The riverman pushed the boat into the clear water, and it made a dark tidal stain on his trousers, before he hoisted himself up into the fine boat, made of a beautiful honey-coloured wood. The water was sparkling; greenish blue and wondrous, the light fell through it like star-shine. One of the natives walked down towards us. She was dressed in petticoats and a blanket that she wore tight around her shoulders, a scarf tied firmly under her chin. Around her neck hung a pouch woven in threads of ochre and brown, and a brass crescent etched with words. Her hair and her face were as dark as Saint Sarah’s herself.
“Thanks for keeping watch on the cargo and the boat, Cora,” the riverman said.
“Come with you up river, sir?” she said and the riverman nodded. She waded through the shallow water towards the boat, but the riverman didn’t hold out his hand for her, though she was in need of assistance. I reached out but she declined and lifted herself into the boat, the edge of her blanket starting to steam in the sun.
“This is Mrs Gooseberry. Mrs Gooseberry, this is Mrs Fookes.”
I nodded at the native woman, my eyes never leaving the pouch of woven grasses around her neck; I felt a longing run
through me like a note of sound ringing my entire wooden body, as hard as a woodsman’s axe.
With an oar in each hand the riverman rowed us out across the water, the salt, the eucalyptus, the strange fuzzy blossoms blooming along the bushes and the sunshine making a peppery perfume as we passed.
Cora Gooseberry took a pipe from the folds of her petticoat skirts and looked at the riverman for a light, but he shook his head that he didn’t have one. Undeterred, Mrs Gooseberry took the pipe in her teeth and sucked on the unlit stem.
My eyes followed the glittering water to the coastline that turned inlet to riverbank under the oars. What was this hell my father had spoken of? All I saw was strangeness and promise, all of it overlit, not even my bonnet shielded my eyes from the glare of this world.
Downriver a native woman picked her way over the small inlet, a baby strapped to her body with a blanket. Mrs Gooseberry called out to her and waved. She was missing part of her finger. The woman on the shore stood and waved and called back, the language their own.
I watched that missing finger until it curved back around the base of her pipe.
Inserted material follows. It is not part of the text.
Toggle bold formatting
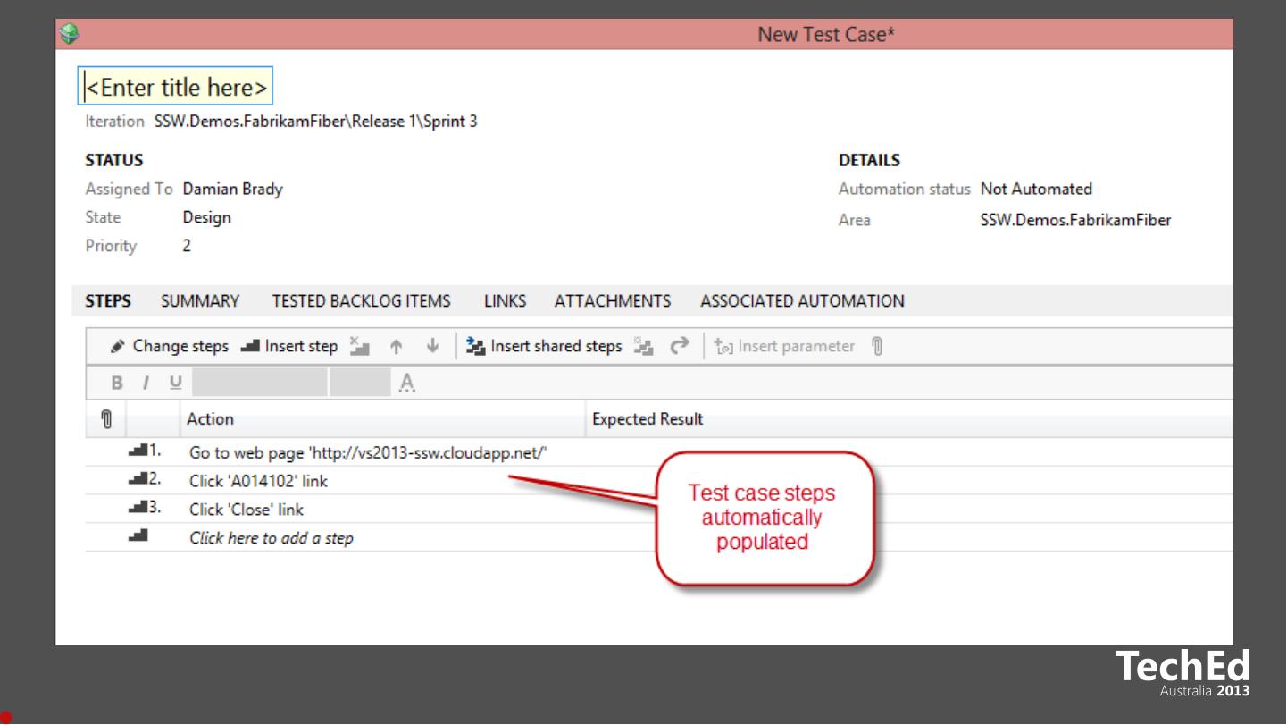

“What happened to your finger, Mrs Gooseberry?” I asked. The riverman never lost the rhythm of his rowing for a moment, the rushing of the water ceased and we glided on across the water that grew darker and deeper as we went down the river.
“Women’s business,” Mrs Gooseberry said and smiled and nodded.
“They cut a part of the finger off the girl infants when they are a few months old, the second part when they reach puberty,” the riverman said and Mrs Gooseberry frowned at him.
“But why?” I said, feeling the nausea rise and fall in me.
“An offering of some sort, to the deep,” the riverman said, the sun beating down on the boat, a sheen of sweat beading his face.